STATED EXERCISE 1 >> Quote the rows below exactly, from the line containing "Where should I click to: Click the Explain" through the line containing "click(94, 234)", inclusive.

SELECTED EXTRACT >>
_ _ _ _

But instead of giving customers that long explanation, the franchise is inviting them to come in and find out what Mongolian grill is for themselves. It has launched a new branding campaign centered around a tagline: “Go a Little Mongo.” bd’s Mongolian Grill’s create-your-own stir-fry concept will still be emphasized with additional menu items; a new, modernized menu design; and a rebranded and refreshed website, www.GoMongo.com.
“About a year ago, when we first started, we met with the franchise advisory council and talked about who we are, what we want to be, and what we are becoming. We refocused efforts on being the best stir-fry company in the country.”
“Go a Little Mongo: that’s who we are. We call our food ‘mongos’ and it just fit where we thought the brand should go in the next few years. We should hone in on being the best stir-fry in America.”
New Corporate Leadership
Following an ancient Mongolian tradition of “hunt, gather, cook, feast,” bd’s Mongolian Grill provides guests with the experience of creating their own “feast” from a variety of meats and seafood, fresh vegetables, and sauces before watching it being cooked by a master before their eyes on a large, flat grill.
Phraner, 59, took over as president of bd’s Mongolian Grill in January 2012, having worked for the brand for seven years. He has previous experience with restaurant franchises such as Friendly’s Ice Cream and Shoney’s and has been in the business for 42 years.
First opened in 1992 in Royal Oak, Mich., bd’s has been operating under a fast-casual concept since long before the term was coined, Phraner said. Today fast-casual is one of the industry’s strongest and fastest-growing segments, responsible for $18.9 billion in sales in 2010, according to Technomic research group.
Technomic has also reported that while Asian concepts still occupy a relatively small share of the Top 500 restaurant chains in the United States, the Asian category is among the strongest in the food sector with a growing demand from consumers and a great opportunity for chain operators to grow their market share.

_ _ _ _

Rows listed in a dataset
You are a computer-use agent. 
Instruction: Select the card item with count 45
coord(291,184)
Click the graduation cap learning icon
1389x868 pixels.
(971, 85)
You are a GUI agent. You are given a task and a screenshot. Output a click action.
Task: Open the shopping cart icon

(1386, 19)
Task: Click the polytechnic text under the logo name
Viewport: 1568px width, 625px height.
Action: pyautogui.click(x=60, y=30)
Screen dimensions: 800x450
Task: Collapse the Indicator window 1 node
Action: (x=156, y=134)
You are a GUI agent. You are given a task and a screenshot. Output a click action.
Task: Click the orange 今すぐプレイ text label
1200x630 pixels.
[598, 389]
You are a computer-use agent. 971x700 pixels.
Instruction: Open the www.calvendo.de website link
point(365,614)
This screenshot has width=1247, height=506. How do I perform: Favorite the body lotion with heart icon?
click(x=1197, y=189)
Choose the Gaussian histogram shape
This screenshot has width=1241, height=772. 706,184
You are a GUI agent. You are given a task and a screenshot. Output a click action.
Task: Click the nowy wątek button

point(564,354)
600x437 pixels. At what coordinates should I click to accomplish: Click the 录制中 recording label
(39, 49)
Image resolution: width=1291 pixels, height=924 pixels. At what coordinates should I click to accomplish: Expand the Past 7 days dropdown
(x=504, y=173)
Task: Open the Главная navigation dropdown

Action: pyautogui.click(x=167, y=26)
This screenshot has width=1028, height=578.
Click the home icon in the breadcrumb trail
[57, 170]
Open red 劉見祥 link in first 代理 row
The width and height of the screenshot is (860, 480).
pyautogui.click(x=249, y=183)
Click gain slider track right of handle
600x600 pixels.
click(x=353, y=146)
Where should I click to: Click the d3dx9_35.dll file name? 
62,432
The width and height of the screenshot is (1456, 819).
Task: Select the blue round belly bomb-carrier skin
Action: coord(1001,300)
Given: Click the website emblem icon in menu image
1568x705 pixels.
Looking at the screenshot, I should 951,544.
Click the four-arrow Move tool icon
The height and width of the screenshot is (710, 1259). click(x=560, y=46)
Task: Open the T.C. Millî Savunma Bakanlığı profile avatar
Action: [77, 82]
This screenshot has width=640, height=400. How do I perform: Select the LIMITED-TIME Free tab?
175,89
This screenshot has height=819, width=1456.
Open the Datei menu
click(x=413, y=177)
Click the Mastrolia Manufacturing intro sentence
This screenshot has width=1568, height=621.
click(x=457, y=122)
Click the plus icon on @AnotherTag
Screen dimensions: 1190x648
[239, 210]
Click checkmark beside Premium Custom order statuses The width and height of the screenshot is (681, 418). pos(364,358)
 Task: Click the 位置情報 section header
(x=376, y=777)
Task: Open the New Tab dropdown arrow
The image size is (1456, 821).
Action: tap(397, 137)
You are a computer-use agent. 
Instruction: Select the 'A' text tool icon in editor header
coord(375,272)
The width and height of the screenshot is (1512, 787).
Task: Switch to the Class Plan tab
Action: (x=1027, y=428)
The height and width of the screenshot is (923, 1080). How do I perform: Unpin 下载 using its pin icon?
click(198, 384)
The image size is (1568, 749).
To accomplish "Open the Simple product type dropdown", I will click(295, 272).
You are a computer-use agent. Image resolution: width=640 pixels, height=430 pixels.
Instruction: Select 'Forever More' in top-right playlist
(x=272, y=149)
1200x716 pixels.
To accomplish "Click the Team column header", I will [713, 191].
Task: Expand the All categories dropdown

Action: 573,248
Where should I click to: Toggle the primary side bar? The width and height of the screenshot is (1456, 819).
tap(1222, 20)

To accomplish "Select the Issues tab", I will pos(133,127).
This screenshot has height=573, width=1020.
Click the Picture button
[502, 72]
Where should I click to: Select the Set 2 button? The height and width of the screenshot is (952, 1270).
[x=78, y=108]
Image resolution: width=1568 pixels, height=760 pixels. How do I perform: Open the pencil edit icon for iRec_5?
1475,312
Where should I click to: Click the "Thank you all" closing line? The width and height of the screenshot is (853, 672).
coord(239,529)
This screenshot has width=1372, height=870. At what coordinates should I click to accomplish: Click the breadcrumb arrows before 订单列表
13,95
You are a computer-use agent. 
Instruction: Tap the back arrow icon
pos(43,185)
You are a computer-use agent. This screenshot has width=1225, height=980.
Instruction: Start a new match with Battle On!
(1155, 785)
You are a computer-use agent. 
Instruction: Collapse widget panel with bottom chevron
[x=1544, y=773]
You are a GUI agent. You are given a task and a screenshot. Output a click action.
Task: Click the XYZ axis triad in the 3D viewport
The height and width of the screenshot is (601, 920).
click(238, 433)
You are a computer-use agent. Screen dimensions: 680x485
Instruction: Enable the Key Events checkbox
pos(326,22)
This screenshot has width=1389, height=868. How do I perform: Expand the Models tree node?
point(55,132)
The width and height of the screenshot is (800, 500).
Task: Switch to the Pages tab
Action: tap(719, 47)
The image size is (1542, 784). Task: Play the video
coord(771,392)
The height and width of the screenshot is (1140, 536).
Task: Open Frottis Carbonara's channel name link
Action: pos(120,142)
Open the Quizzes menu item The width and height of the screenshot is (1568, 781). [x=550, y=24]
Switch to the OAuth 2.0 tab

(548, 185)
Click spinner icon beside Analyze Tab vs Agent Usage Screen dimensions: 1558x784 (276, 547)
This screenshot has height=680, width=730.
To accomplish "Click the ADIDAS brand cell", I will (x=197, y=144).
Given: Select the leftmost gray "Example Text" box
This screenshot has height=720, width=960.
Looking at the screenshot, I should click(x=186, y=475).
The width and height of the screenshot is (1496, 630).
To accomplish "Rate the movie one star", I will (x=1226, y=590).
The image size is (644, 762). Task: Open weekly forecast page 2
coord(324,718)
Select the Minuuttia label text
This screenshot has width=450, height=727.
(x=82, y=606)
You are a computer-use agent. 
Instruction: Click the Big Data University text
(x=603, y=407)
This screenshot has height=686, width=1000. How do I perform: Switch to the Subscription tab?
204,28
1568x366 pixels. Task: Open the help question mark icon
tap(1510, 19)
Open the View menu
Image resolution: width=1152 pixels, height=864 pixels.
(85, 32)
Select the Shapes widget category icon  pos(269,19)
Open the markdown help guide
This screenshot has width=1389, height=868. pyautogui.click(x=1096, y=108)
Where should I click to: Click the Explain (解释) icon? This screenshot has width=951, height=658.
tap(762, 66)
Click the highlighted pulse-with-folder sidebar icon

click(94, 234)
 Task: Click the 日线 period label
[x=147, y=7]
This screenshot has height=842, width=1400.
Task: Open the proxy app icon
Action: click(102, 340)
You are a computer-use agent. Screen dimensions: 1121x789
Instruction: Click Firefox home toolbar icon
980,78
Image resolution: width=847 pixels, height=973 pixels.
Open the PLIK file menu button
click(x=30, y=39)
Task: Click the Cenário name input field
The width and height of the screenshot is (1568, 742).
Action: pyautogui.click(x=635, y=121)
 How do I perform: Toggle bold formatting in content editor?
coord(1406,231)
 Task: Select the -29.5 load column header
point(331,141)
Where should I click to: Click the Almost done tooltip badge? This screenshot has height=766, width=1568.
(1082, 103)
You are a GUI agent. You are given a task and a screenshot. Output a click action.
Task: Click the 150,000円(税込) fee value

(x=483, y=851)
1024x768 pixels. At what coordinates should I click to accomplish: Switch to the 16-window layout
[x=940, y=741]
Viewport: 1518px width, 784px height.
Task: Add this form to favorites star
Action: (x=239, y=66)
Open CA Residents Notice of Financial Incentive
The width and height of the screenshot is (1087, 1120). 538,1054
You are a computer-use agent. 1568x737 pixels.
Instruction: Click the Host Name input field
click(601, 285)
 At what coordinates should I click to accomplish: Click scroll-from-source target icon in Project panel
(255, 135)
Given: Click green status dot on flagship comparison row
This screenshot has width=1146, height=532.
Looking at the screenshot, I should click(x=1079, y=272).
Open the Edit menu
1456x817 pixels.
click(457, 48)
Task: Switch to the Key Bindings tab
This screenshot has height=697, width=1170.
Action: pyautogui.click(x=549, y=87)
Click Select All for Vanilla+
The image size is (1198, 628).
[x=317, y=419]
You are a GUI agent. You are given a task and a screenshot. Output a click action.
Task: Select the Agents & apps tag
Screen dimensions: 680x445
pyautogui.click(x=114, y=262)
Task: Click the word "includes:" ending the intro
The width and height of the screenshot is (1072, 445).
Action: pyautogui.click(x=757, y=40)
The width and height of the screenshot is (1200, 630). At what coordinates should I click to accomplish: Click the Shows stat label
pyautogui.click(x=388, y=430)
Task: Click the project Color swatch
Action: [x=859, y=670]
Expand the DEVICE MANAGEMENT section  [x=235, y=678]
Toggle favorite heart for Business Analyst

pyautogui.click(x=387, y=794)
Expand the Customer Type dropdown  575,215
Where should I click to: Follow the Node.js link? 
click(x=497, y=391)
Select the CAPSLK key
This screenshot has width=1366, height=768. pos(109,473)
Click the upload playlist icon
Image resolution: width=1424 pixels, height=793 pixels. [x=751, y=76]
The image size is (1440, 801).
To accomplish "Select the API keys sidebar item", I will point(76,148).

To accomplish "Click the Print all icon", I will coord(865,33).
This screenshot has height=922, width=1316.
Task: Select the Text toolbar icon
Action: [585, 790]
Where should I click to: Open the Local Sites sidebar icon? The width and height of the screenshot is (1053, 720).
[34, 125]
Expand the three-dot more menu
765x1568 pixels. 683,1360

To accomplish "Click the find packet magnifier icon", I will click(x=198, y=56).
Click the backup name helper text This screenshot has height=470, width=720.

_ _ _ _

STATED EXERCISE 2 >> Print the part of the passage about bd's Mongolian Grill between "First opened in" and "Technomic research group.", inclusive, word for word.

FULL OUTPUT 1 >>
Where should I click to: Click the Explain (解释) icon? This screenshot has width=951, height=658.
tap(762, 66)
Click the highlighted pulse-with-folder sidebar icon

click(94, 234)

FULL OUTPUT 2 >>
First opened in 1992 in Royal Oak, Mich., bd’s has been operating under a fast-casual concept since long before the term was coined, Phraner said. Today fast-casual is one of the industry’s strongest and fastest-growing segments, responsible for $18.9 billion in sales in 2010, according to Technomic research group.